Blind arseholes and invisible ninjas. Tilf and Mr Trick have a complaint about idiots.

Ok, those who know me, or have read this quite often know, I am quite tall. I’m 6 foot tall, I’m female, and have followed my genetic code and have bigger than average boobs. I’m also normally in a rainbow wide range of colours, so I ask, how the fuck do people not see me?

I and a friend have started a club, that I think people are members of without realising, where we are somehow invisible. We know we’re there, we saw ourselves in the mirror before we left, but somehow others don’t. But I have worked it out, I have proved every puppy, kitten and toddler theory ever.

If I can’t see you, you can’t see me.

Without my glasses, I’m basically blind. For years, when no one told me it wasn’t right to not be able to recognise someone’s face when they’re more than 6 inches away, I had to improvise. I learned to recognise people by different things; their hair, their walk, their smell, anything I could. Then I got my glasses, and lo, there was light. And dark. And faces. And the floor. Incredible.

But today, it was sunny, so I had my shades on, prescription, which is nice, it means I can see while I’m driving at 70 in the sun. Which makes a nice change. I even have the tint in my sunglasses, which means I can read the signs on the motorway. Awesome. But I had a sudden image of what I looked like, wearing shades indoors. I looked like a Californian douchebag. A pale one. So the shades came off, and blindness descended again.

A woman, a grown woman, who would have told her child to watch where it was going, promptly walked into me. She’d made eye contact with me when I had my shades on, but the second I took them off, and she became a shapeless, slightly heavier on her left foot, no perfume wearing patch on my view, I apparently vanished from her field of vision.

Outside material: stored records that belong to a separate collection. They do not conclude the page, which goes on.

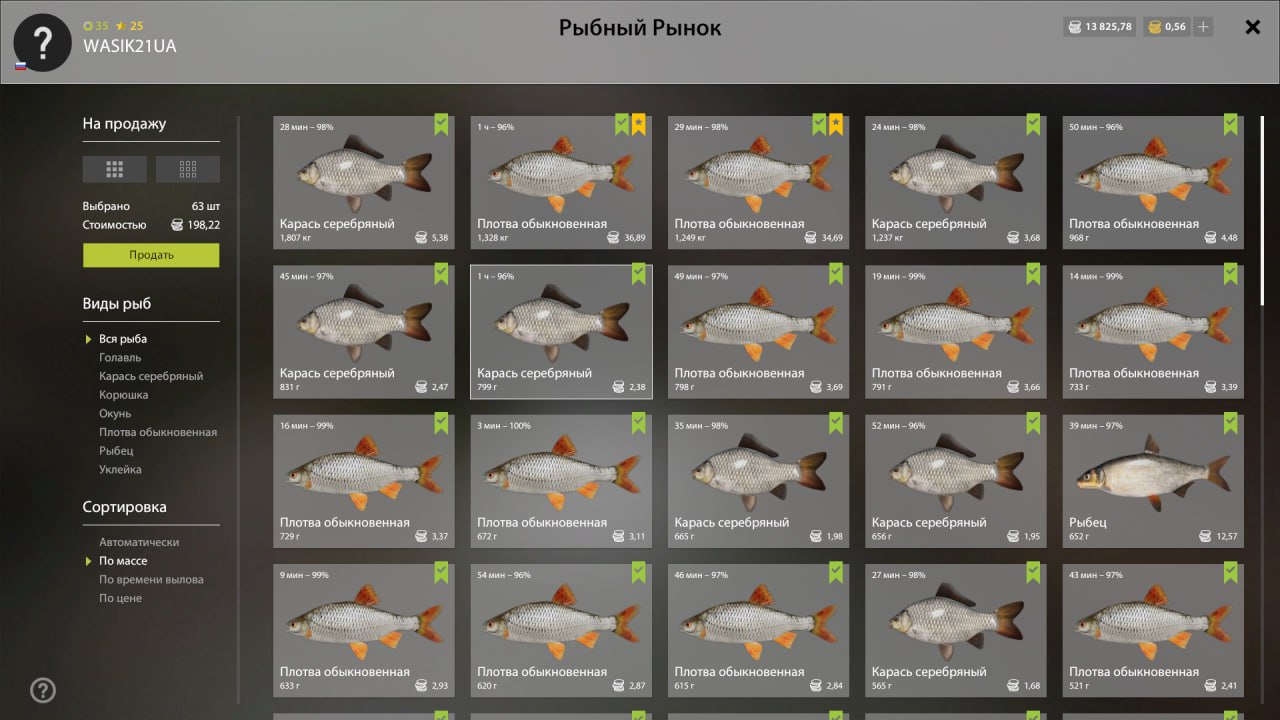Click the Продать button
Image resolution: width=1280 pixels, height=720 pixels.
(x=151, y=255)
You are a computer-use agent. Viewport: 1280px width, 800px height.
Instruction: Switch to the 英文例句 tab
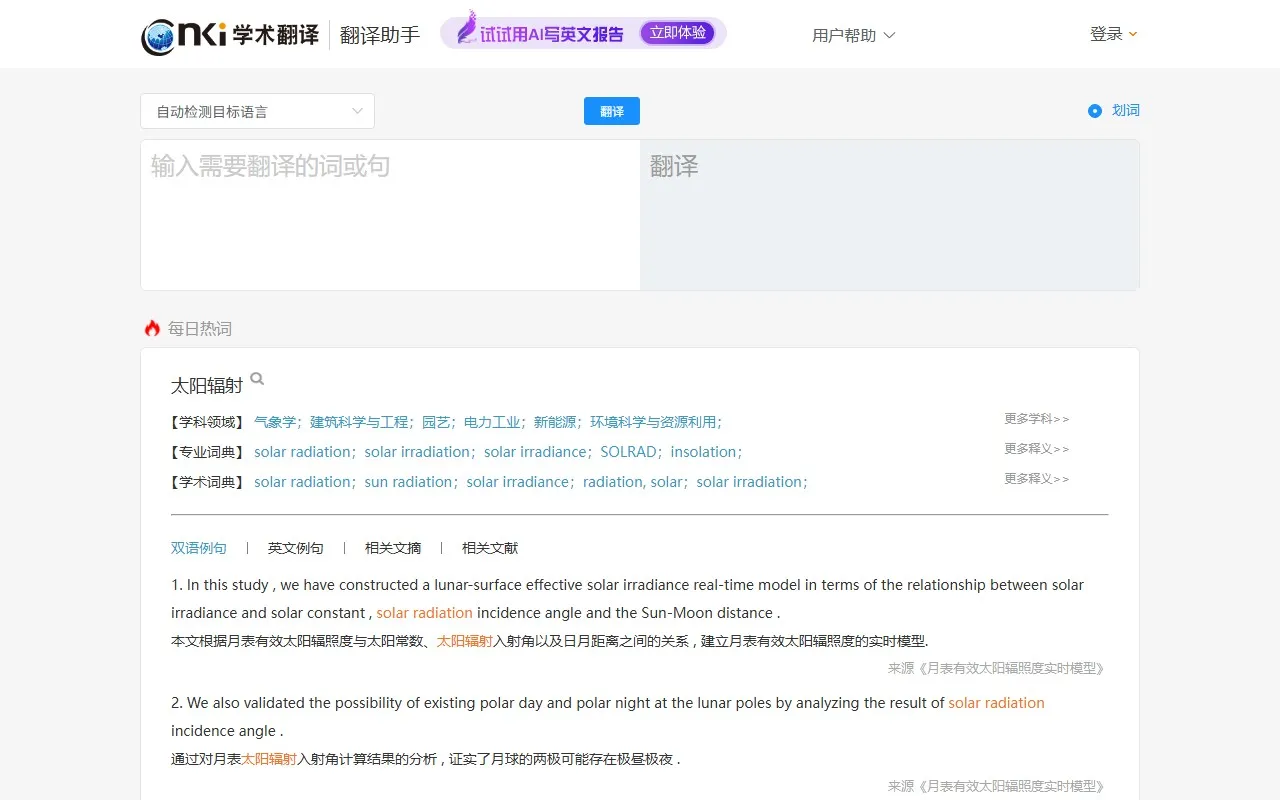[x=296, y=548]
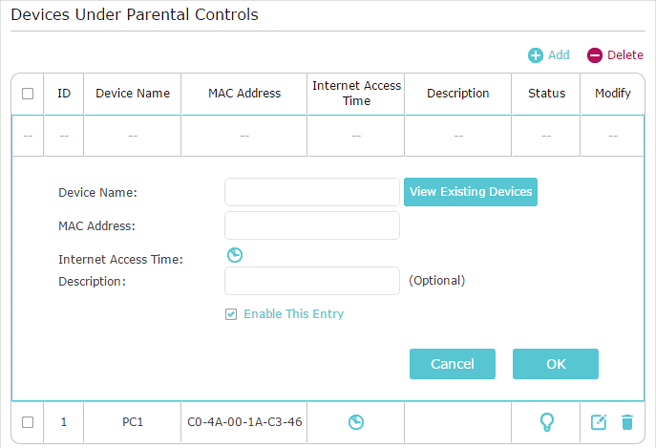Image resolution: width=656 pixels, height=448 pixels.
Task: Focus the Device Name input field
Action: coord(312,192)
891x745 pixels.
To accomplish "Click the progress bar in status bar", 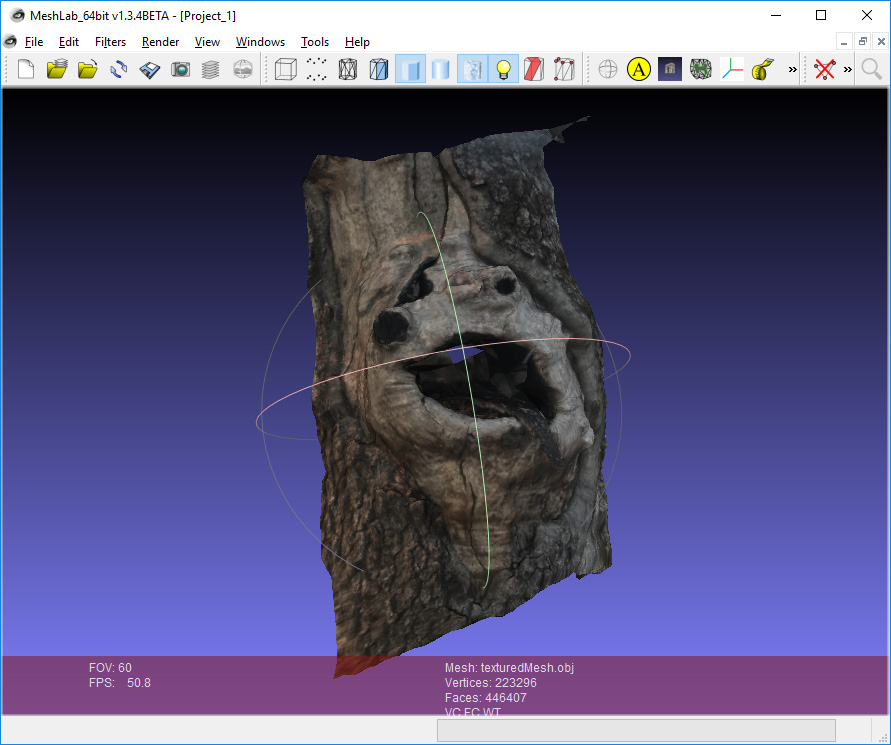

As a child I was informed that I should watch where I was going, respect my elders and stay the hell out the way. It’s bad enough that kids don’t seem to be being taught that anymore, but worse, there are full grown adults that behave like misbehaving brats, and it terrifies me. This makes me sound like a miserable, grumpy old woman, but like I say, it’s not just kids. And I’m not old, I’m only 28, I just feel old, sometimes.

I’m often pushed aside by elderly people, who have the nerve to then tut at me, because I had the nerve to be holding the door open for the next person. I get ignored at counters when I’m asking staff questions, by middle aged people who barge in front of me to demand they their little angel darling brat get the latest whatever.

And it’s really starting to piss me off.

Decide people, either have manners, or don’t, but don’t treat me like a leper because I do have them. Better yet, get some manners, now. Or I may have to start cracking skulls.

Ok, please get some manners, or I’ll start calling parents. Better?